We really need a lot more information...they "supposedly" gave AMD notice but only 24 hours before this "news" was published...when standard practice is 90 days. Just saying.

 

Let set a few things straight about this as I'm no fan of AMD CPUs. Haven't had one in years but I find this a bit suspect.
This is a no-name startup that simply pops out of nowhere. They have professional PR representation, videos, ads, and a dedicated info weblink that's hyperbol towards AMD? And no one caught this?
https://amdflaws.com/. <---LOL ok it must be legit

From what I've read this rogue group gave AMD less than 24 hours to look at the vulnerabilities and respond before this was published for all to see in it's glory. From watching videos about journalism the standard vulnerability disclosure calls for 90 days notice, so companies have time to address flaws and respond about it. This in of itself makes the claims shady and unethical even if what they claim is remotely true. This is a huge conflict of interest how and when this is presented.

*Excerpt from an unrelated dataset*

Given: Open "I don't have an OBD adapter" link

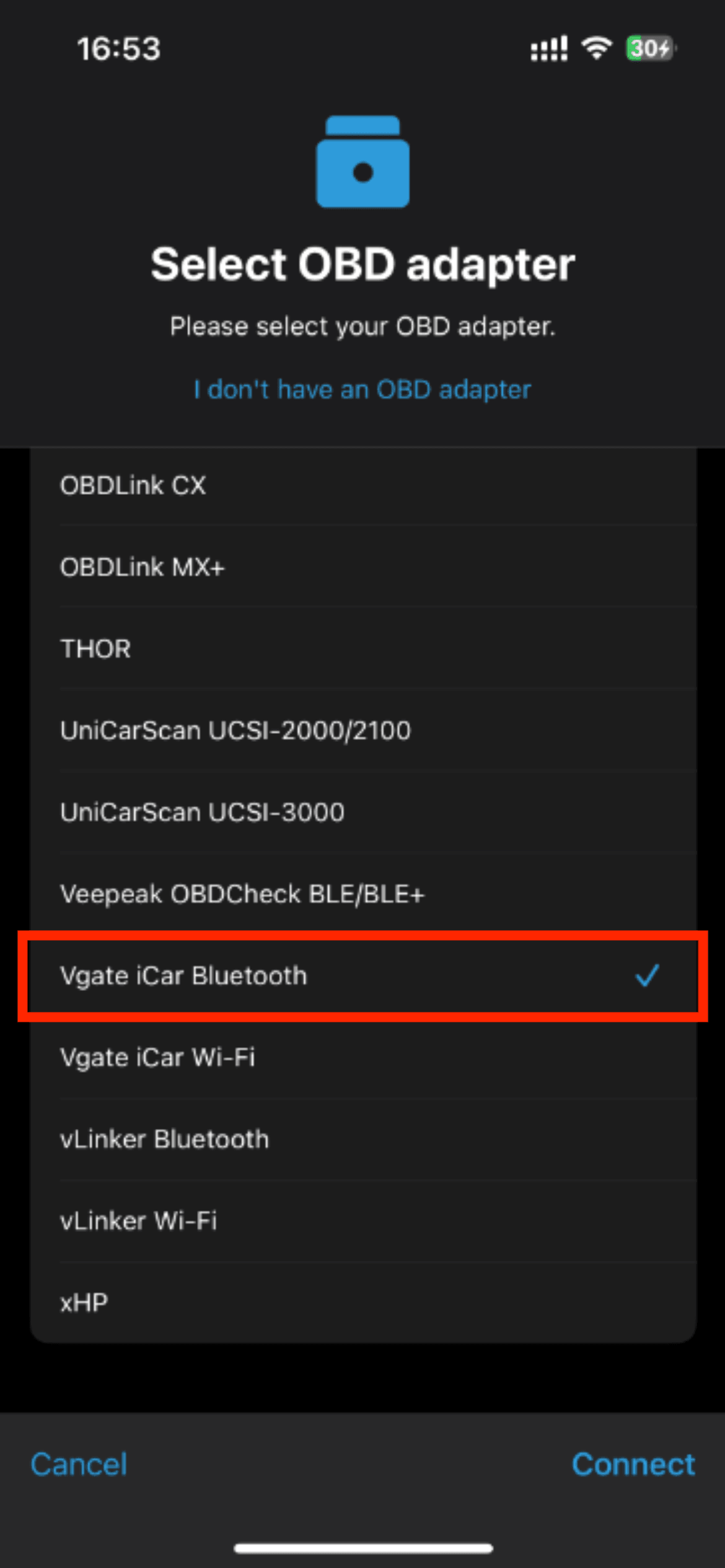Looking at the screenshot, I should click(x=362, y=390).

But what I also found interesting is the fact that this comes from the same area in Israel where Intel has facilities for their core design teams and manufacturing plants Nah, that must be just a coinkydink right?
Or perhaps made to look like a coinkydink.

I find this report regardless if true or not true to be incredibly disingenuous. And won't be surprised if the bread crumbs lead back to a conspirator causing drama. I am not fully convinced this is from Intel either. As it's way to obvious. That's also a red flag.

 

This is shady af, and should be taken with a huge grain of salt.
The white paper ends saying all of these "vulnerabilities" require admin level privleges.
Seems like a complete smear job to me.

 

Does that sound like a ransom blackmail?
What is the point to give 24 hours?

 

I hope this is not to hard to fix
if its true

 

Is that you Intel? Lol.
I'm using my I5 fearlessly,, but keeping a backup.

 

Less than 24 hours from letting AMD know till sending it out = malicious intent.